The last days of Hankou still remain in my mind as rare, unusual days from the psychological and human viewpoint. I still think of Shaw's Heartbreak House when I recall them. As you remarked at the time, no person on earth is more charming than the American journalist abroad, particularly the cultured, serious-minded one. But I wonder what it would be like were I to meet those same men on the streets of Chicago. Gone the magic! The only ones who have maintained some contact with me are Evans [Carlson] and Frank [Dorn]. Evans wrote me a short note from Shanghai and sent it here by [Jack] Belden, who came here for a week. Then Evans remembered to send me a copy of one of his articles in Amerasia. And, as Frank Dorn returned to America, he wrote me a long, human letter from the ship. But then a ship is much like Hankou — an island on which one is thrown back upon oneself. I suppose he has forgotten me by this time. Once [Tillman] Durdin asked someone in Chongqing where I am—so he remembers I am somewhere in the land of the living.
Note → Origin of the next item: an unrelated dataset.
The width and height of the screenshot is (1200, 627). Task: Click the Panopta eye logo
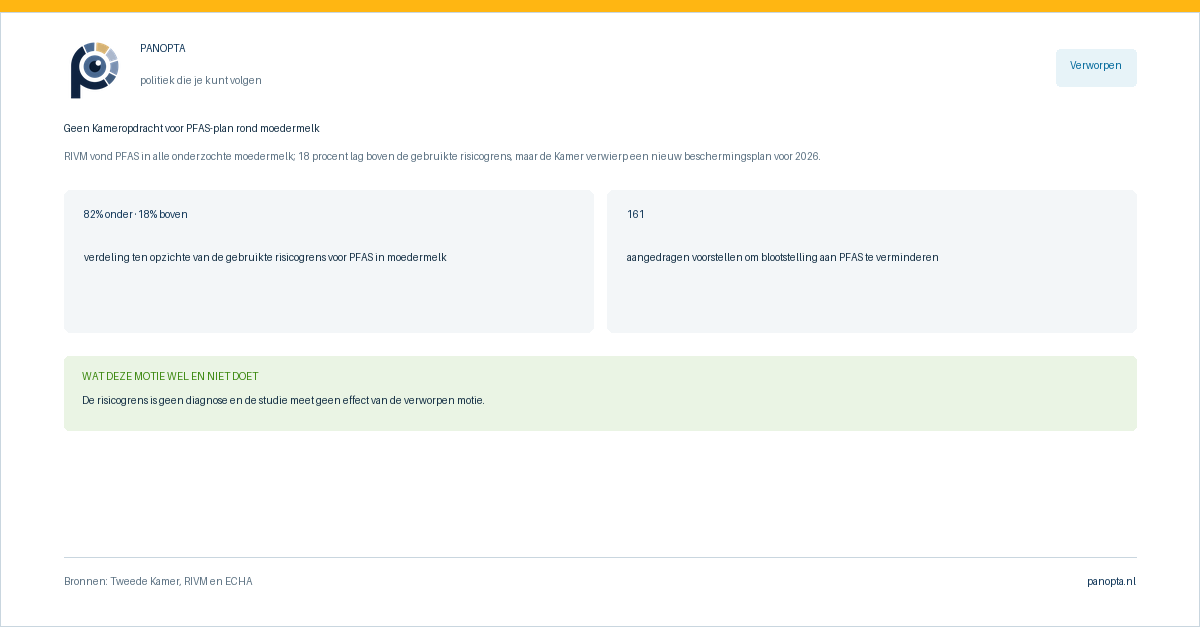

I sort of pine for the magic of Hankou. It was the bright spot in one decade of my life. There I met foreign men, some of them rotters, but most of them with the charm that belongs to many men of the Western world. They themselves do not know how very different they are from the Chinese. Though I have never liked to be treated as bourgeois women are treated, still the foreign men from England, America, and perhaps France, have a deep and unconscious attitude of respect for women; a little feeling of protection for women; of helping a woman; and a kind of gentleness toward her. Often [their] kindness blended a bit with tenderness or a breath of romance. It is difficult to explain, because it is there as an atmosphere. In the Chinese man this is totally lacking in all respects. There is not even friendship and comradeship between man and woman in China. The foreign word »romance« has been taken into the Chinese language and means promiscuous sexual relations. And »love« means sexual intercourse in its usual use in China. For a Chinese man to even touch a woman's arm or hand means something sexual and arouses shock.
So, for ten years I lived in this desert [China], and because of this, I found a magical place. Since then I have thought much of this. Shall I return to the Western world, or shall I remain here? I fear I must remain in China. Hankou was a rare exception, and I believe all of us felt the same about it. I wish to retain it as a precious memory. I think often of the play in which many persons of different classes are on a foundering ship in mid-ocean. Class distinctions fall away as they face death together, drawn closer by humanity. But when the storm passes and the ship is saved, the old cold and cruel class distinctions return. I believe that to be Hankou.[23]